DAVFs not directly shunting into the cavernous sinus can also present conjunctival hyperemia as a result of rerouting venous drainage promoting the intracavernous pressure [5]. DAVFs in young children are characterized by frequent high-flow fistulas and the physiological condition of the developing brain and heart; each DAVF type tends to present at a certain age with unique symptoms [4]. Dural sinus malformation with arteriovenous (AV) shunt tends to present in the neonate with high-output cardiac failure. In infancy, infantile DAVF tends to present with hydrodynamic disorder such as macrocephaly, ventriculomegaly, prominent facial veins, developmental delay, or focal neurological signs such as seizure or hemorrhage at older ages [1,2,3,4]. In a series of 43 cases of Galen malformation treated with a combined transarterial and transvenous approach, the child did not develop DAVF as long as we used coils solely and the child developed DAVF after the transarterial use of Onyx [6].

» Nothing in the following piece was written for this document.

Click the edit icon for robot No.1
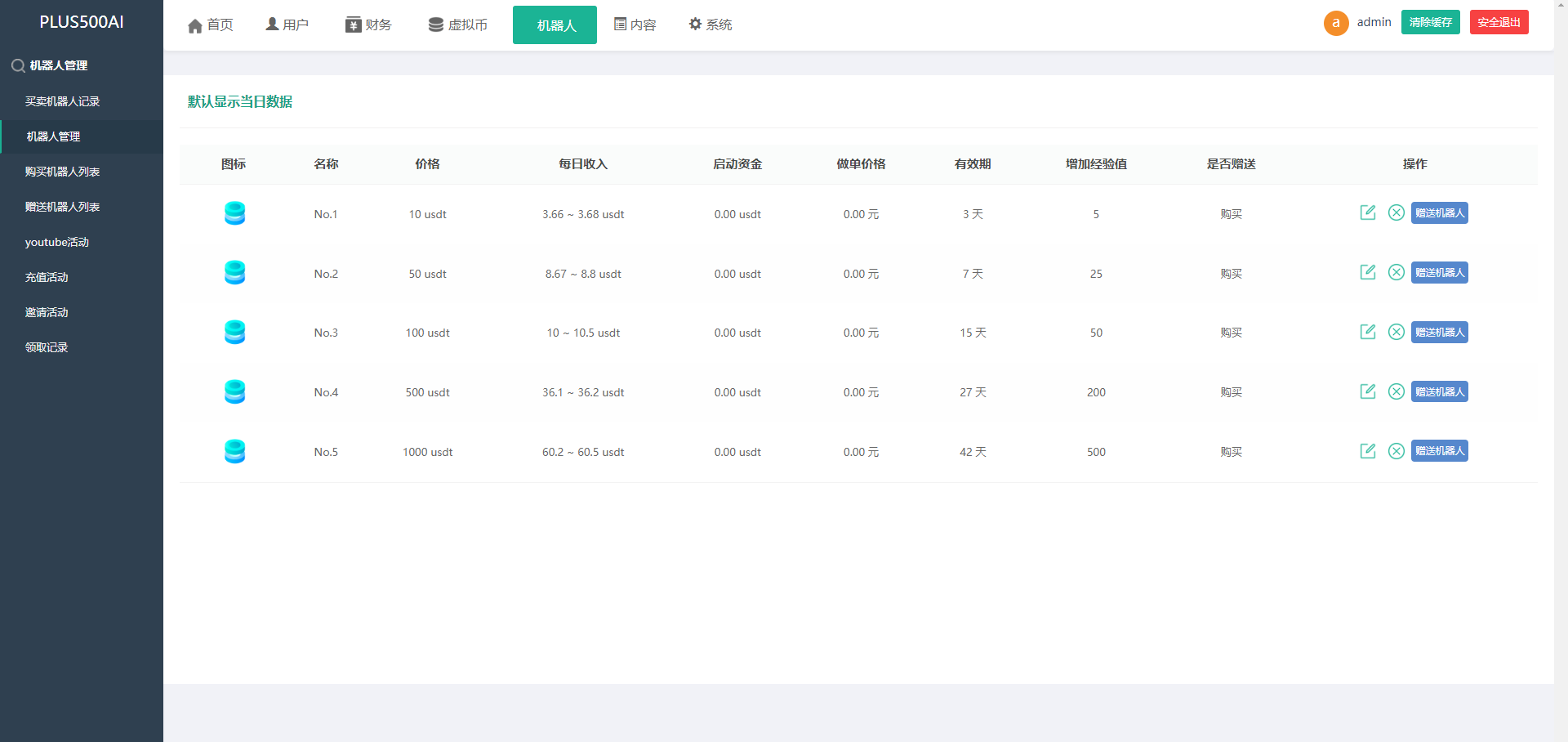 [x=1368, y=212]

Endovascular treatment is currently the first choice of treatment for most pediatric ICAVS. The treatment goal should be defined on a patient-by-patient basis, according to the unique physiological condition of the child. Endovascular embolysates included Onyx, N-butyl cyanoacrylate, or coil embolization [1]. Hetts et al. retrospectively reviewed 22 DAVFs in children and found that good clinical outcome (modified Rankin Scale score 0–2) was documented in 77% of patients > 1 year old at presentation compared with 57% of patients ≤ 1 year old at presentation [4]. Six patients (27%) died. They concluded that compared with other pediatric vascular shunts, DAVFs had lower rates of angiographic obliteration and poorer clinical outcomes. Puccinelli et al. described endovascular treatment of consecutive 52 children weighing less than 5 kg with neurovascular arteriovenous malformations, including 38 vein of Galen aneurysmal malformations, 3 pial AVM, 6 pial arteriovenous fistulas, and 5 dural sinus malformations [7]. Their treatment goals were control of cardiac failure or hydrocephalus in cases of nonhemorrhagic malformations and prevention of new bleeding in cases of previous hemorrhage. A hemorrhagic complication occurred in 12 procedures and an ischemic complication in 2. Both complication types were correlated with the age of the infant (age cutoff at 3 months). No correlation was found with the weight of the infant or the duration of the procedure. The risk of major cerebral complications seems mainly correlated with age, with a threshold at 3 months.

Conclusion

This report describes a case of DAVF with a slight chemosis treated by coil embolization in a child.